Harry Hemley Plaskett FRS (July 5, 1893 – January 26, 1980) was a Canadian astronomer who made significant contributions to the fields of solar physics, astronomical spectroscopy and spectrophotometry. From 1932 to 1960, he served as the Savilian Professor of Astronomy at the University of Oxford, and in 1963 was awarded the Gold Medal of the Royal Astronomical Society.

== Life ==
Harry Hemley Plaskett was born in Toronto, Ontario on July 5, 1893. His parents were Rebecca Hemley and John Stanley Plaskett, who at the time was working as a machinist in the Department of Physics at the University of Toronto, but who would later go on to become the first director of the Dominion Astrophysical Observatory in Victoria, and a Gold Medal winner in his own right.

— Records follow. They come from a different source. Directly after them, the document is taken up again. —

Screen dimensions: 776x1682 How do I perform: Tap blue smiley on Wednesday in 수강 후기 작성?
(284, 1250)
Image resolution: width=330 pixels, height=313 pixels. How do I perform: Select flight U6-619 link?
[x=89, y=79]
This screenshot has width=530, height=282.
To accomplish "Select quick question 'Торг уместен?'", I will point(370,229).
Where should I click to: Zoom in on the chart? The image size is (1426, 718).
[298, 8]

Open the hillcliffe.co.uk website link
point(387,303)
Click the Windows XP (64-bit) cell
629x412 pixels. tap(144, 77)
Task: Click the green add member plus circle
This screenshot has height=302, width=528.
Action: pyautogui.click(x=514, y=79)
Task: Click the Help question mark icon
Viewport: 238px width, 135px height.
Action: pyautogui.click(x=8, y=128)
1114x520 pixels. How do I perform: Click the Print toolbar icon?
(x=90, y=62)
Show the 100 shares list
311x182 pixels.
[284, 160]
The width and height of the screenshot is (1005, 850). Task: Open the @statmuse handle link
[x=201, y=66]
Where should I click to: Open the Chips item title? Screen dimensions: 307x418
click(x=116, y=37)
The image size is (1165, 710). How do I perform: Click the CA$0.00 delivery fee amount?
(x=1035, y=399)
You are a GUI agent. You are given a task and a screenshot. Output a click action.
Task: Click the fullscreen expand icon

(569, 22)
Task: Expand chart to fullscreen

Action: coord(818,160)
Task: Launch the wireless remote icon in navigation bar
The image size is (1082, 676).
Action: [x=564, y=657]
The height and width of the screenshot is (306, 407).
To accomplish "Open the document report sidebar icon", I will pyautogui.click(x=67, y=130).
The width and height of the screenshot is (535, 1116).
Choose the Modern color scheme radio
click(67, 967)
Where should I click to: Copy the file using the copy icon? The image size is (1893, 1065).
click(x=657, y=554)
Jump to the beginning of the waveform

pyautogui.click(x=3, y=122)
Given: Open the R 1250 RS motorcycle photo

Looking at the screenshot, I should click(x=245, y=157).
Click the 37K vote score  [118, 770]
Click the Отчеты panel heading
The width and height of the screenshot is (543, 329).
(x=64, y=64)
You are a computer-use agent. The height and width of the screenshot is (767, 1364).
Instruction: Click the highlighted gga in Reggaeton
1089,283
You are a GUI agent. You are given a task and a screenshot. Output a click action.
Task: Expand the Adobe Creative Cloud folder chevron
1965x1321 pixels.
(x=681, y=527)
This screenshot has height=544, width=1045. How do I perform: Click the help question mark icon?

After receiving his B.A. from Toronto in 1916, he joined the Canadian Corps, serving in the field artillery in France from 1917-1918. Following this, and a year spent working with Professor Alfred Fowler at Imperial College, he returned to Canada, and was appointed to the staff of the Dominion Astrophysical Observatory in Victoria, B.C. In 1928, he was appointed Professor of Astrophysics at Harvard University, and in 1932 succeeded H. H. Turner as Savilian Professor of Astronomy at the University of Oxford. In May, 1936 he was elected a Fellow of the Royal Society. He was president of the Royal Astronomical Society just after World War II.

His time at Oxford was interrupted by war service: from 1939 to 1940, he was an anti-aircraft officer, and from 1940 to 1944 he worked on experimental navigation for the Ministry of Aircraft Production. From 1951 to 1955 he worked alongside Walter Stibbs.

He retired from Oxford in 1960, becoming a Professor Emeritus of the university, but remained active in astronomical research almost until the end of his life.

==Family==

He had married in 1921 Edith Alice Smith, with whom he had two children, Barbara and John Stanley. They were to remain married until his death in 1980.

== Honors ==
The asteroid 2905 Plaskett, discovered by Edward Bowell in 1982, was named in his and his father's memory.